Leo was running out of reasons to stay. From the booth, Charlotte’s voice carried over the jukebox, recounting a story she’d told at school, Ford’s quiet laugh underneath it. The counter woman was boxing up orders for a couple by the door. The light outside had gone amber through the windows, the last of the September sun stretching long across the parking lot.

Leo didn’t want to leave. The realization sat in his chest, simple and unwelcome. He wanted to stay at this too-small table with their knees pressed together, listening to Dawson say three words for every ten of his, watching those almost-smiles surface and disappear.

“This was good,” Leo said. He turned his beer glass on the table, watching the condensation trail. “The pizza, I mean. But also—this.”

Dawson’s hands went still on his napkin.

Leo could’ve left it there. Could’ve let “this” mean whatever Dawson wanted it to mean, kept the escape hatch open. But Dawson had sat across from him for an hour, given him dry humor and real answers, and hadn’t tried to fill the silence with bullshit. Leo was tired of pretending this was about a car.

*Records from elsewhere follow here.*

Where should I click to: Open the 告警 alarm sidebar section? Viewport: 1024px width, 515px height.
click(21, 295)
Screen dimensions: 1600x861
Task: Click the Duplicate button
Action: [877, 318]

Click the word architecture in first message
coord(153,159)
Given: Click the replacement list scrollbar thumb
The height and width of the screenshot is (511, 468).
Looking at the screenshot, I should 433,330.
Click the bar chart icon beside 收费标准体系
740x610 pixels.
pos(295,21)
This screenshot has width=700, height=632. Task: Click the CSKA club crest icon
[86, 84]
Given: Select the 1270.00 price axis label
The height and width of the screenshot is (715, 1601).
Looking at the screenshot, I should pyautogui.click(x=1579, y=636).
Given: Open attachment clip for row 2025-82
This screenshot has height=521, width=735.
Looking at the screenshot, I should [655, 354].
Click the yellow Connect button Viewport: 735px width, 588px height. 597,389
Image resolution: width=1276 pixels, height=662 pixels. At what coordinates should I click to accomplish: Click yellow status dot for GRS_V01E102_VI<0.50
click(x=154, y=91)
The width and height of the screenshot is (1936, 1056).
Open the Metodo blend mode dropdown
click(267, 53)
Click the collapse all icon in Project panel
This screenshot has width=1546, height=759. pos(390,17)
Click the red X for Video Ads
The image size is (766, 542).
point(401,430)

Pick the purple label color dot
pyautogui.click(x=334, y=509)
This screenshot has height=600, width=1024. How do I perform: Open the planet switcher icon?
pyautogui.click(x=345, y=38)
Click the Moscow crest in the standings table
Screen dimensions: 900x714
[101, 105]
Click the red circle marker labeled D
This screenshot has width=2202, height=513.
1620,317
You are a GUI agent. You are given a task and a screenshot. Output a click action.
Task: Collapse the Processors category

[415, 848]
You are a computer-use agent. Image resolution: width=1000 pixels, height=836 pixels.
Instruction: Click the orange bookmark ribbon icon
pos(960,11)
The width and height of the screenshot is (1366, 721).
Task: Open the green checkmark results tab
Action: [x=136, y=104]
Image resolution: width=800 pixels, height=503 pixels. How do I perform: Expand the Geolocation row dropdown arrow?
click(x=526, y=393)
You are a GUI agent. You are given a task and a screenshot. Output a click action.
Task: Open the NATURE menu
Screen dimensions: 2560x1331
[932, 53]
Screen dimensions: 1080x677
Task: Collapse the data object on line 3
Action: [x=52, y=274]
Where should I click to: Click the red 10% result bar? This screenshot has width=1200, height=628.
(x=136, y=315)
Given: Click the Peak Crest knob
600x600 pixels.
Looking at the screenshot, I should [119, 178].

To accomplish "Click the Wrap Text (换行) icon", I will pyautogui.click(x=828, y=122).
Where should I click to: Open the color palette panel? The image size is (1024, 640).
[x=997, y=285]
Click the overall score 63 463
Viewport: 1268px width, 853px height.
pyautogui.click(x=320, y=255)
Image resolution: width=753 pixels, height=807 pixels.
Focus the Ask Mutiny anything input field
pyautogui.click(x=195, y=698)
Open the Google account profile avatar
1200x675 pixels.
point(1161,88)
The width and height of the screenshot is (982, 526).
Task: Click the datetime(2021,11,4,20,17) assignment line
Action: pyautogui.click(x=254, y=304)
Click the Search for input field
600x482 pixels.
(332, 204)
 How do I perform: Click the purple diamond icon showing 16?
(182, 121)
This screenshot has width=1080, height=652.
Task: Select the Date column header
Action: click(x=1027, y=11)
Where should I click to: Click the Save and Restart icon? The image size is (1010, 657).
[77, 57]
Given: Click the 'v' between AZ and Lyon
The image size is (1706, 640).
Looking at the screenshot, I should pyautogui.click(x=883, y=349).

“We should do it again,” Leo said. “And not because I owe you anything.”

Dawson held his gaze long enough that Leo’s pulse picked up. Then he nodded, once, the way he did everything—unhurried, deliberate, like he’d thought about it and decided.

“Yeah,” Dawson said. “Okay.”

Dawson pocketed his phone. “I should get going. Early morning.”

“Yeah, me too. Practice at seven.”

Neither of them moved. Three seconds, four. Dawson’s knee shifted against Leo’s and then pressed back, deliberate. The breath Leo took was too sharp for a restaurant, and he knew Dawson heard it.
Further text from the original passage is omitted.